### What you will do
Would you restate the entries below exactly, keeping every line?

───── Listed records ─────

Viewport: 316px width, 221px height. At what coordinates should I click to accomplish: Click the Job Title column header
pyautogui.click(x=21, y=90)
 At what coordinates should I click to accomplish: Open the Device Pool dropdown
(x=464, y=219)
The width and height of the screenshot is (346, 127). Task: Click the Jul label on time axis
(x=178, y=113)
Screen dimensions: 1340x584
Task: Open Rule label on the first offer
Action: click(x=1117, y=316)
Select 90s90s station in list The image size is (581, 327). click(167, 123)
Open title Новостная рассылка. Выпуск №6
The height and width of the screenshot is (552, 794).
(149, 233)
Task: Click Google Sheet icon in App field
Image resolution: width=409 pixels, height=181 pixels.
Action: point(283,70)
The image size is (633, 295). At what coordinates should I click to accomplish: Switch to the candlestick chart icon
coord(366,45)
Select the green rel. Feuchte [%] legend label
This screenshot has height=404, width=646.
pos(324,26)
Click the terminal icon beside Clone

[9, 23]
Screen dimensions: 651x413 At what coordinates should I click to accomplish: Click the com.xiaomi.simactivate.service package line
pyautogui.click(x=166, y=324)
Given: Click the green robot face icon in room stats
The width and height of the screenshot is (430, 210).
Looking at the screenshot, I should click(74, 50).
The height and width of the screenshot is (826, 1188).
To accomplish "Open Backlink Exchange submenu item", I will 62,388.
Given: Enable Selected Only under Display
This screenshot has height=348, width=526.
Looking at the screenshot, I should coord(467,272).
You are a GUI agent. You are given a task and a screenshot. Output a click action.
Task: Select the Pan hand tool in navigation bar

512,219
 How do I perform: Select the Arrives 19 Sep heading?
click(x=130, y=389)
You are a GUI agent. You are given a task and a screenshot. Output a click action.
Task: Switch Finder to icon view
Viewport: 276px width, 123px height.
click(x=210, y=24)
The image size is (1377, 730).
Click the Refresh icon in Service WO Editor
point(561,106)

─────

### Result
Viewport: 316px width, 221px height. At what coordinates should I click to accomplish: Click the Job Title column header
pyautogui.click(x=21, y=90)
 At what coordinates should I click to accomplish: Open the Device Pool dropdown
(x=464, y=219)
The width and height of the screenshot is (346, 127). Task: Click the Jul label on time axis
(x=178, y=113)
Screen dimensions: 1340x584
Task: Open Rule label on the first offer
Action: click(x=1117, y=316)
Select 90s90s station in list The image size is (581, 327). click(167, 123)
Open title Новостная рассылка. Выпуск №6
The height and width of the screenshot is (552, 794).
(149, 233)
Task: Click Google Sheet icon in App field
Image resolution: width=409 pixels, height=181 pixels.
Action: point(283,70)
The image size is (633, 295). At what coordinates should I click to accomplish: Switch to the candlestick chart icon
coord(366,45)
Select the green rel. Feuchte [%] legend label
This screenshot has height=404, width=646.
pos(324,26)
Click the terminal icon beside Clone

[9, 23]
Screen dimensions: 651x413 At what coordinates should I click to accomplish: Click the com.xiaomi.simactivate.service package line
pyautogui.click(x=166, y=324)
Given: Click the green robot face icon in room stats
The width and height of the screenshot is (430, 210).
Looking at the screenshot, I should click(74, 50).
The height and width of the screenshot is (826, 1188).
To accomplish "Open Backlink Exchange submenu item", I will 62,388.
Given: Enable Selected Only under Display
This screenshot has height=348, width=526.
Looking at the screenshot, I should coord(467,272).
You are a GUI agent. You are given a task and a screenshot. Output a click action.
Task: Select the Pan hand tool in navigation bar

512,219
 How do I perform: Select the Arrives 19 Sep heading?
click(x=130, y=389)
You are a GUI agent. You are given a task and a screenshot. Output a click action.
Task: Switch Finder to icon view
Viewport: 276px width, 123px height.
click(x=210, y=24)
The image size is (1377, 730).
Click the Refresh icon in Service WO Editor
point(561,106)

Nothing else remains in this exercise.